The acronyms get used interchangeably, which is confusing. Here's the clean distinction:
Scope: Broad IT operations. Helpdesk, patch management, endpoint management, infrastructure, cloud, backup, networking, basic security tooling. The day-to-day "keep IT running" work.
Tooling: RMM (Kaseya, NinjaOne, ConnectWise), PSA (ticketing), basic EDR, M365 administration.
Pricing: Usually per-user managed services agreement, $100-$300/user/month.
Scope: Cybersecurity-specific operations.

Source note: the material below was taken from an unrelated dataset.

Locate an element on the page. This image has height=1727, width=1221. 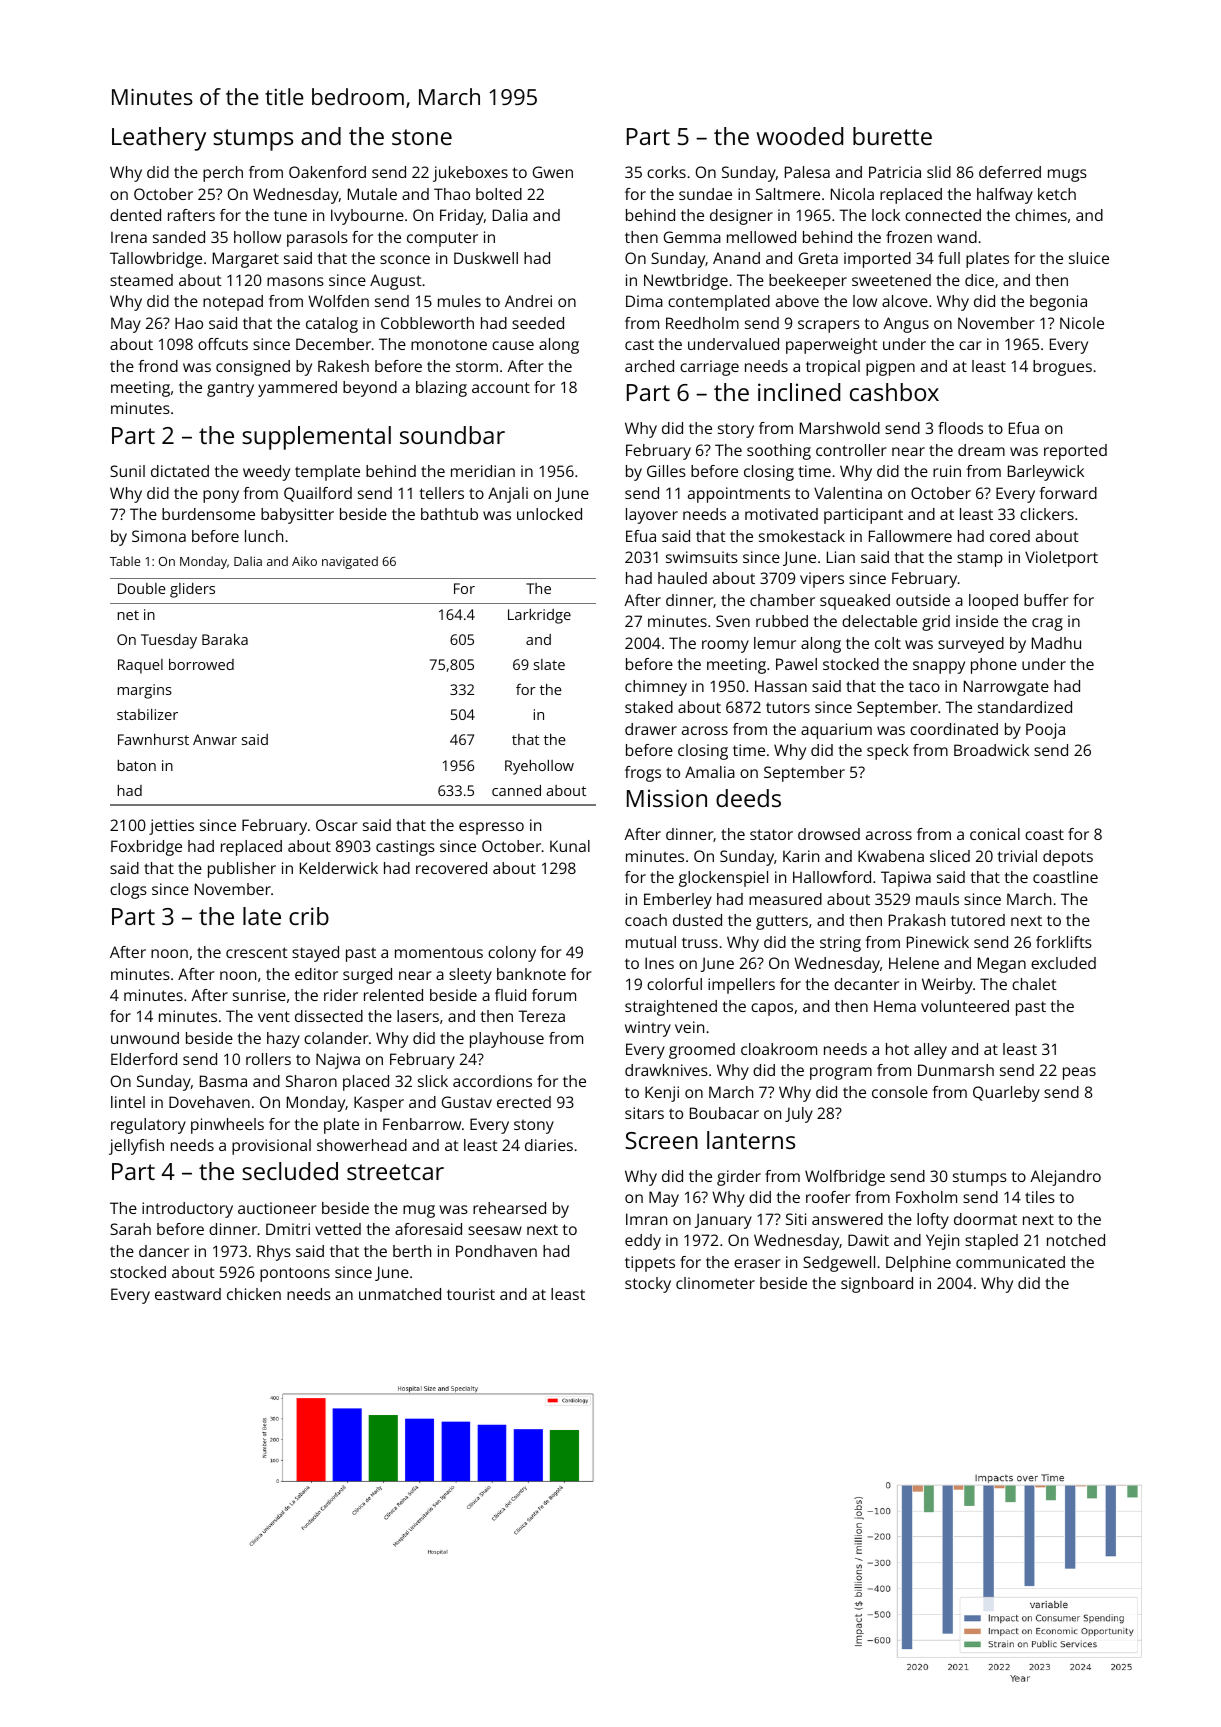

SOC monitoring, EDR/MDR/XDR management, threat hunting, incident response, vulnerability management, SIEM operation, compliance management.
Tooling: SIEM (Splunk, Microsoft Sentinel, Sumo Logic), EDR (CrowdStrike, SentinelOne), threat intelligence, SOAR platforms.

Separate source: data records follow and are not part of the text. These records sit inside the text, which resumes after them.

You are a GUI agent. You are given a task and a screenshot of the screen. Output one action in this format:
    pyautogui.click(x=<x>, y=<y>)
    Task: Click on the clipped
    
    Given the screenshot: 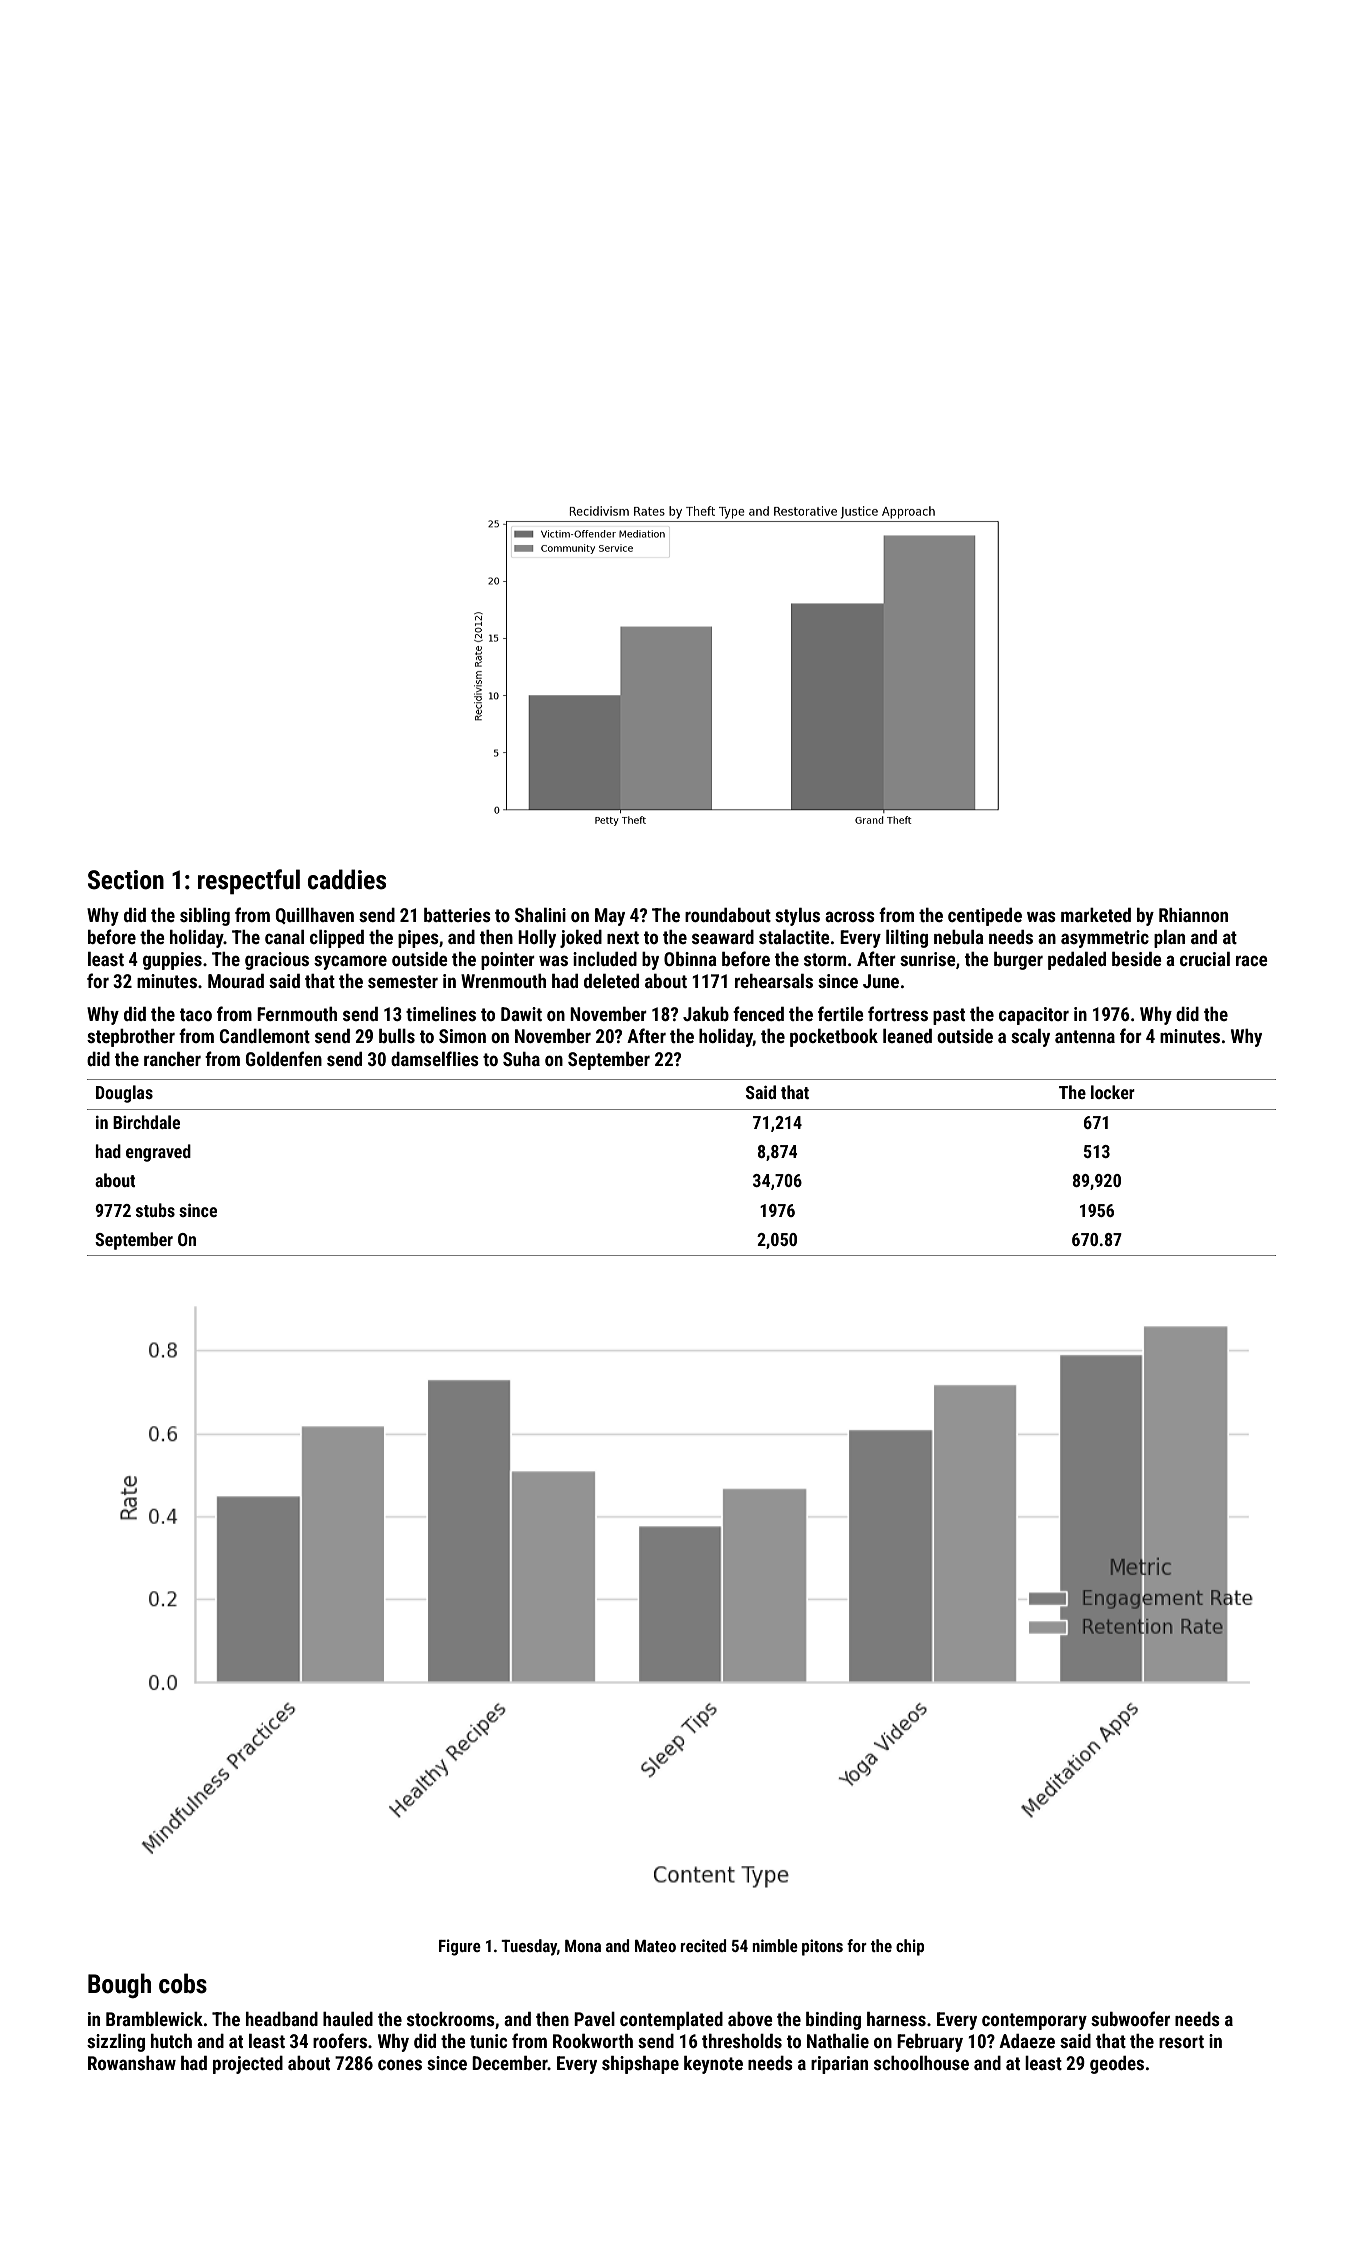 What is the action you would take?
    pyautogui.click(x=337, y=939)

Pricing: Either per-user security premium ($25-$80/user/month) on top of MSP, or standalone MSSP relationship for organizations with internal IT.
Modern MSPs increasingly include security capabilities (especially MDR services) because clients demand it. Many "MSPs" today are technically MSP+MSSP hybrids. Maverick falls in this category — we deliver MSP scope with strong MSSP capabilities included in our higher tiers (Watch Plus and Watch Pro both include EDR and 24/7 monitoring; Watch Pro adds MDR with SOC, threat hunting, and compliance work).
For most SMBs (under 500 employees), an MSP with strong security capabilities is simpler and cheaper than two separate vendors. Communication is faster, incident response is more coordinated, and there's no finger-pointing about who owns what when something breaks.